// sizeofarray.cpp
#include <iostream>
template <typename T,int N>
int size(T (&Array)[N])
{
return N;
}
int main()
{
char p[]="Je suis trop bon, et vous?";
char q[size(p)]; // (A)
return 0;
}
I heard that an array size in C++ must be a constant expression. So char q[size(p)] is invalid, am I right? But I got no errors when I tried
g++ -Wall sizeofarray.cpp
Why?
I heard that an array size in C++ must be a constant expression.
Correct
So char q[size(p)] is invalid, am I right?

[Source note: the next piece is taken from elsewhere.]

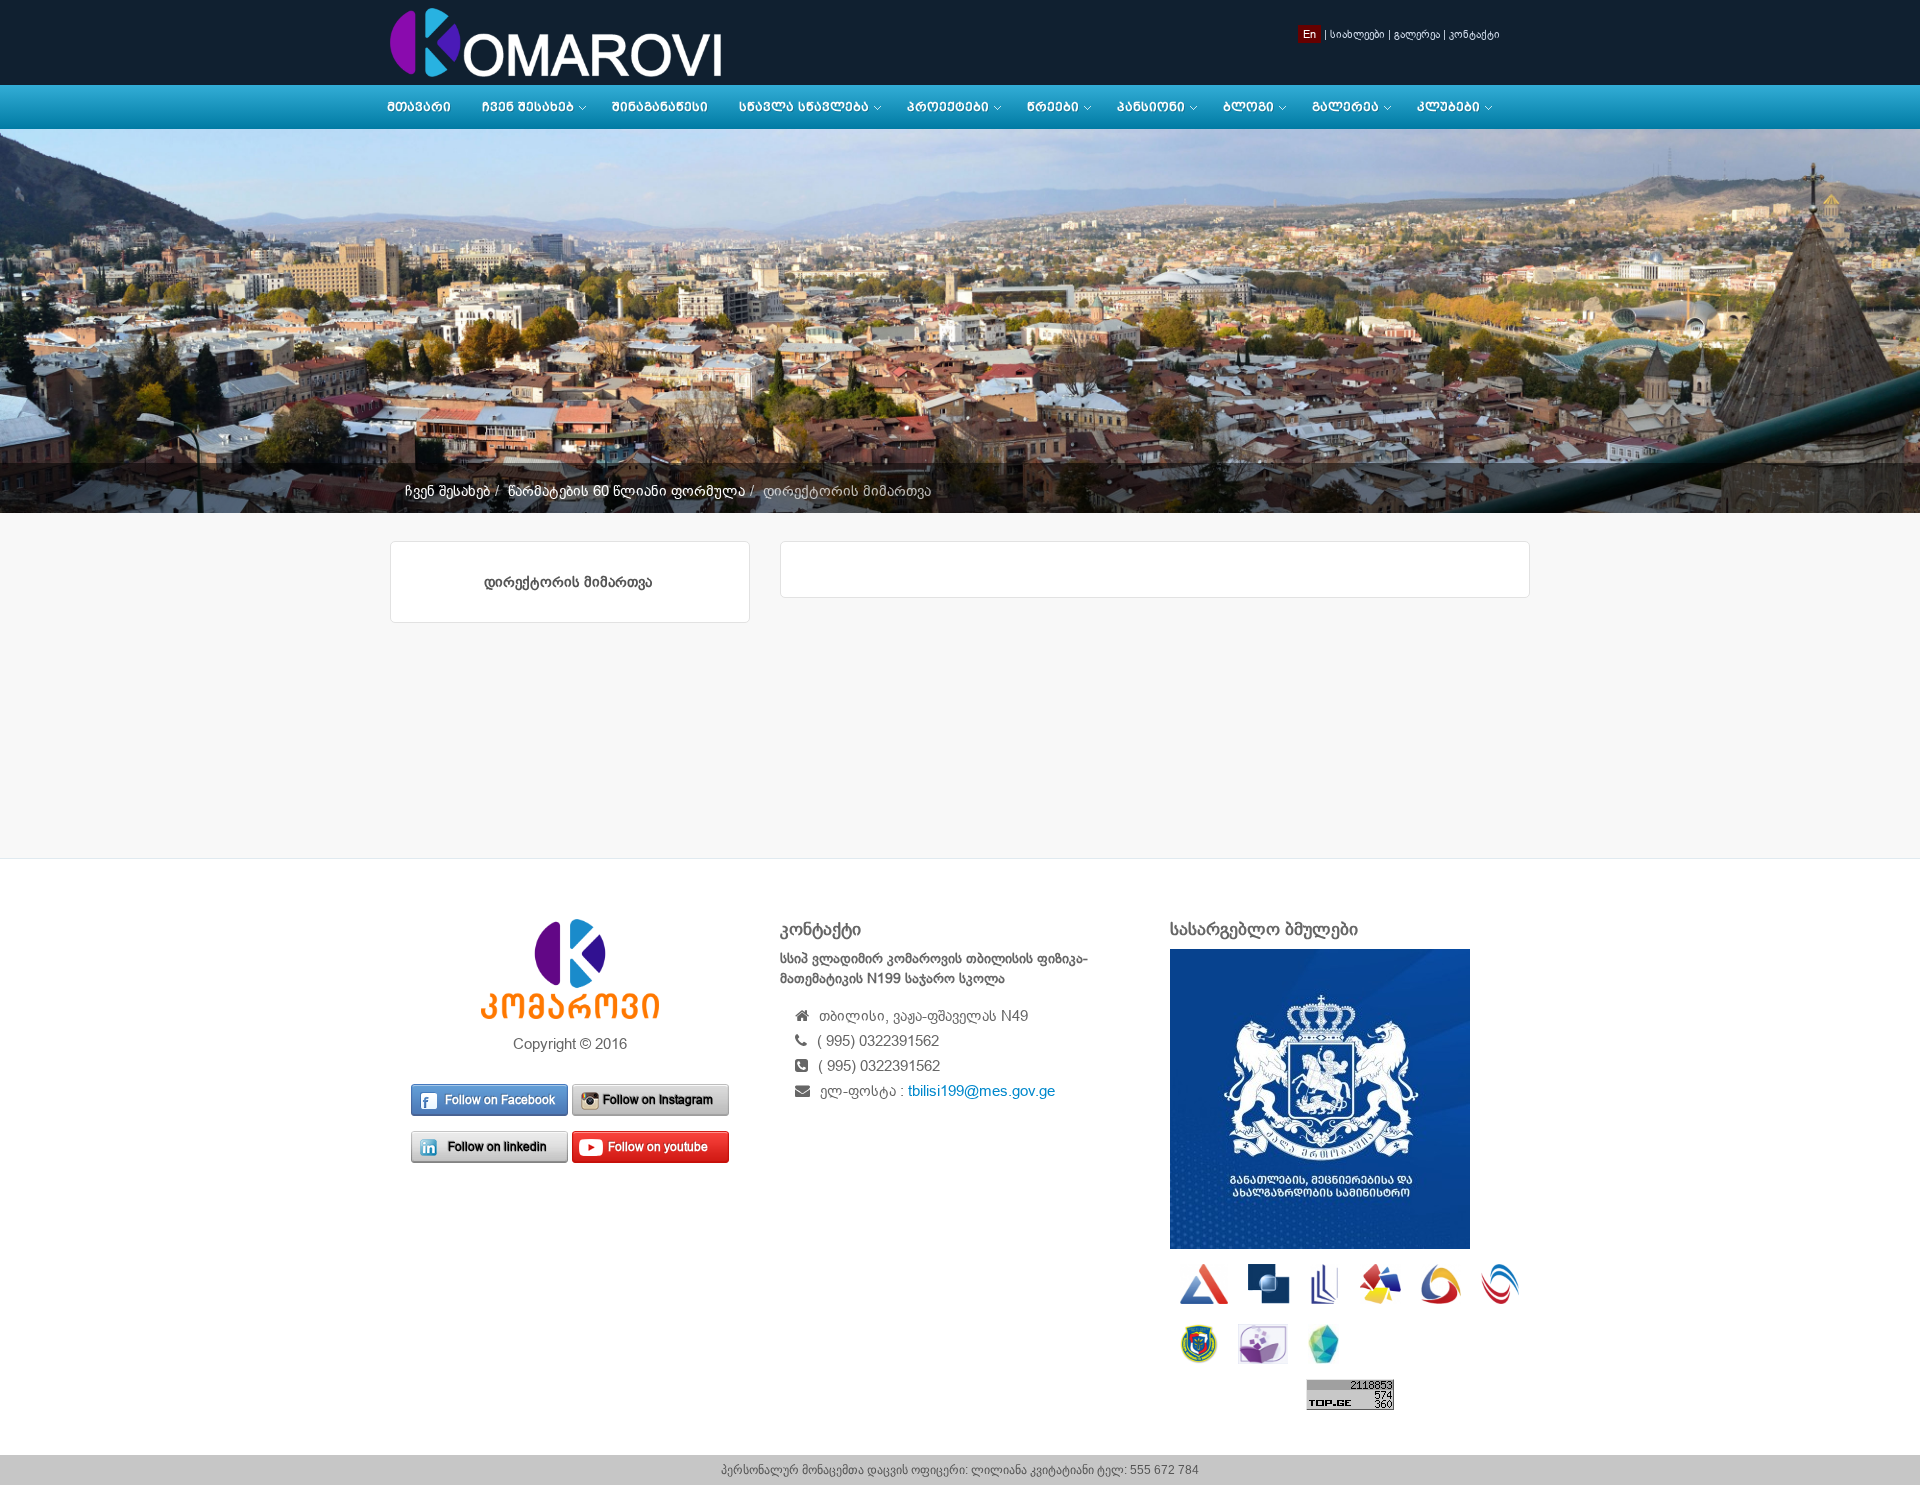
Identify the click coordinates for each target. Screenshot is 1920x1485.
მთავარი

According to ISO C++, yes!
But I got no errors when I tried
g++ -Wall sizeofarray.cpp
That's because g++ supports VLA (Variable Length Array) as an extension.
In C++0x there is constexpr feature with the help of which you can write
constexpr int size(T (&Array)[N])
{
return N;
}
and then char q[size(p)] would be legal.
EDIT : Also read this article [blog whatever]
Like Prasoon says, it's not a constant expression. For now, you can get a constant-expression value of the size of an array like this:
template <std::size_t N>
struct type_of_size
{
typedef char type[N];
};
template <typename T, std::size_t Size>
typename type_of_size<Size>::type& sizeof_array_helper(T(&)[Size]);
#define sizeof_array(pArray) sizeof(sizeof_array_helper(pArray))
Explanation here. You basically encode the size of the array into the size of a type, then get the sizeof of that type, giving you:
char q[sizeof_array(p)];
I beg to differ with all the answers here. The code show is perfectly fine except for a minor issue (which is definitely not VLA)
template <typename T,int N>
int size(T (&Array)[N])
{
return N;
}
int main()
{
char p[]="Je suis trop bon, et vous?";
char q[sizeof(p)]; // (A), not sizeof and not size as in OP
return 0;
}
I was wondering that the result of the sizeof is always a const value, and hence the code should be fine.
The above code builds fine on VS 2010 and Comeau(strict mode)
$5.3.3/6- "The result is a constant of type size_t. [Note: size_t is defined in the standard header (18.1)."
char q[size(p)]. I have made the necessary corrections in the OP.I use g++ 4.4.3 and have the following alias so that I never forget to turn on the warnings:
$ alias g++
alias g++='g++ -ansi -pedantic -Wall -W -Wconversion -Wshadow -Wcast-qual -Wwrite-strings'
If compiled with the above, there would be some warnings. Following steps show how different options show different warnings.
Compilation with no warning option does not show any warning
$ \g++ sizeofarray.cpp
Turning on -Wall
$ \g++ -Wall sizeofarray.cpp
sizeofarray.cpp: In function ‘int main()’:
sizeofarray.cpp:12: warning: unused variable ‘q’
Turning on -Wextra
$ \g++ -Wall -Wextra sizeofarray.cpp
sizeofarray.cpp: In function ‘int main()’:
sizeofarray.cpp:12: warning: unused variable ‘q’
sizeofarray.cpp: At global scope:
sizeofarray.cpp: In instantiation of ‘int size(T (&)[N]) [with T = char, int N = 27]’:
sizeofarray.cpp:12: instantiated from here
sizeofarray.cpp:4: warning: unused parameter ‘Array’
Finally turning on -pedantic to catch the real problem
$ \g++ -Wall -Wextra -pedantic sizeofarray.cpp
sizeofarray.cpp: In function ‘int main()’:
sizeofarray.cpp:12: warning: ISO C++ forbids variable length array ‘q’
sizeofarray.cpp:12: warning: unused variable ‘q’
sizeofarray.cpp: At global scope:
sizeofarray.cpp: In instantiation of ‘int size(T (&)[N]) [with T = char, int N = 27]’:
sizeofarray.cpp:12: instantiated from here
sizeofarray.cpp:4: warning: unused parameter ‘Array’
q[sizeof(p)]is fine, you probably meantq[size(p)]. Note that the latter will become valid in C++0x (if you declaresizeasconstexpr).